Saving Time and Streamlining Identification
At University of Utah Health Care, the Salt Lake City-based organization had already taken manual back-end steps to get its duplicate record rate down to just 1 percent, but executives sought greater progress. To get as close to perfect as possible, last winter, the four-hospital, 12-clinic organization also rolled out Imprivata’s biometric-based patient identification scanner technology at all registration points.
The scanner works as such: A near-infrared light initially records a patient’s vein pattern. From there, a unique biometric template is developed, which is linked directly to the patient’s electronic health record (EHR).
Returning patients then register by scanning their palm and providing their birthdate at check-in.

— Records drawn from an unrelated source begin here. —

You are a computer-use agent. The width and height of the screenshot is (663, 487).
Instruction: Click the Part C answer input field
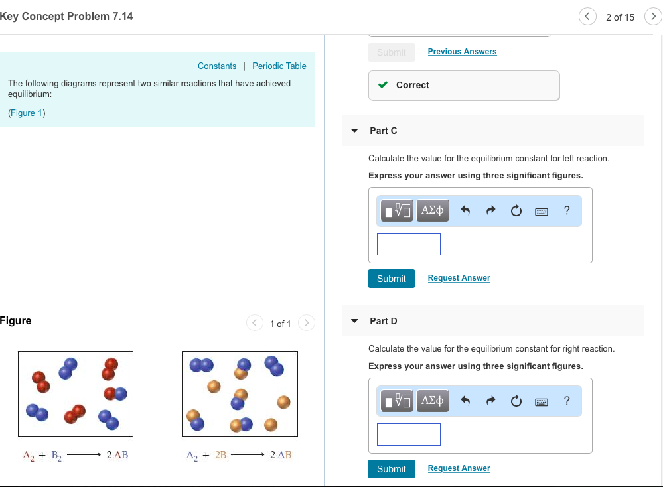(x=408, y=244)
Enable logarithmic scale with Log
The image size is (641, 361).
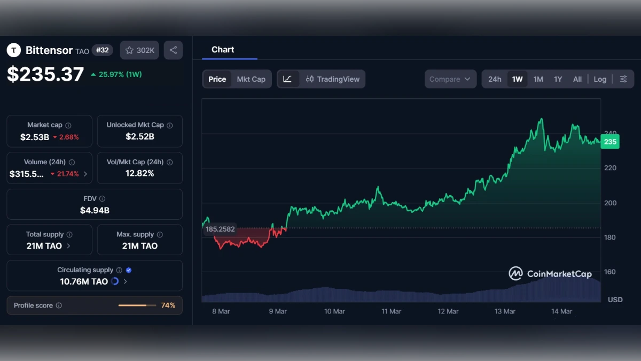(x=600, y=79)

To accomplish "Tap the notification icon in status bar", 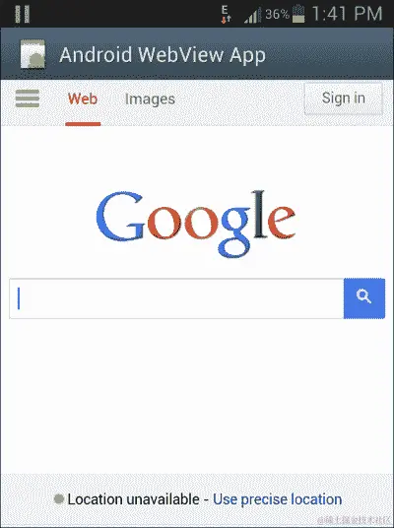I will click(x=23, y=14).
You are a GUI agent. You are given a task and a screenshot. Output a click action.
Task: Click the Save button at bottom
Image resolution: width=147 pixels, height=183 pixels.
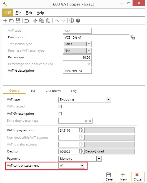(x=109, y=177)
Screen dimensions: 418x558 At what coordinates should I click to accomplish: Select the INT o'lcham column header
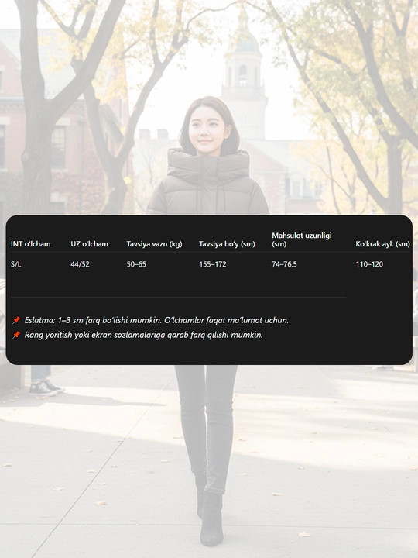coord(30,244)
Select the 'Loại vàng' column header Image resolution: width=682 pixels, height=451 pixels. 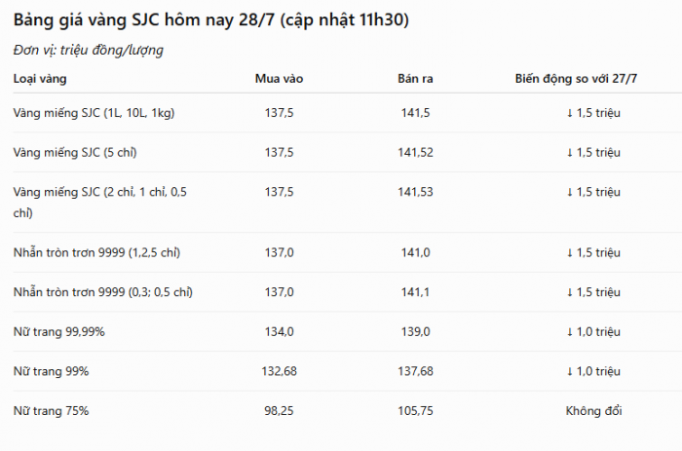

The technology has reduced check-in time to about 10 seconds per patient, says Nancy Brazelton, director of application support and change management.

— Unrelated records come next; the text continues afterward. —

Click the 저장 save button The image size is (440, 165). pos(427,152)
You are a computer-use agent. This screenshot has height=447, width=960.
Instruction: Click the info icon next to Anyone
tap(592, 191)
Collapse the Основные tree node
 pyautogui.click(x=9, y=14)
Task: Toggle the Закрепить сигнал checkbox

Moreover, it’s eliminated the potential that a registrar will inadvertently select the wrong patient from a list of names presented on their screen and reduces the likelihood of medical identity fraud. It also enables caregivers in the emergency room to quickly and accurately identify nonresponsive stroke or trauma patients.
“All of this really goes back to patient safety,” Brazelton says. “We want to match the correct patient to their correct record in our EHR 100 percent of the time.”
Pushing Use By Getting to the Point
Like the University of Utah, the scanners at Carolinas HealthCare System integrate easily with the organization’s registration systems for the hospitals and ambulatory care settings. Each scan uses an algorithm to encrypt and then securely store a representation of the palm-vein pattern within the organization’s master patient index.
To encourage patients to use the scanners, the Carolinas HealthCare System implementation team developed a script for frontline registrars that explains the technology’s benefits while also addressing potential concerns.
“We found that if we craft that message carefully, then most patients will immediately enroll in the program,” Hill says. “Once they enroll, it becomes an expectation that they can palm-scan at any of our locations.”
The result? More than 96 percent of patients now participate in the biometric program, even as its patient population has skyrocketed.
Contests Encourage Better Patient ID Tech
Patient identification is such a challenge for healthcare CIOs that in 2016, CHIME launched the $1 million National Patient ID Challenge. The goal: accelerate the creation and adoption of a solution to ensure 100 percent patient identification in the United States, says Russell Branzell, president and CEO.
“The very essence of knowing who a patient is represents the cornerstone of patient safety and care,” he says.
The challenge initially drew 371 innovators from 38 countries. Entrants were required to demonstrate how their proposed solutions could accurately enroll and identify patients within 44 use cases (such as those presenting with injuries to the face, eyes and limbs) or individuals trying to enroll with fraudulent identification.
Participants also provided specifics on the scalability and adoptability of their solutions, as well as how they accounted for fraud and security. CHIME will announce a winner from seven finalists in November.
“Reading through the submissions, there’s great hope,” Branzell says. “I’m very optimistic that there are technologies and solutions that can be cast into a framework to help solve this problem at a macro level."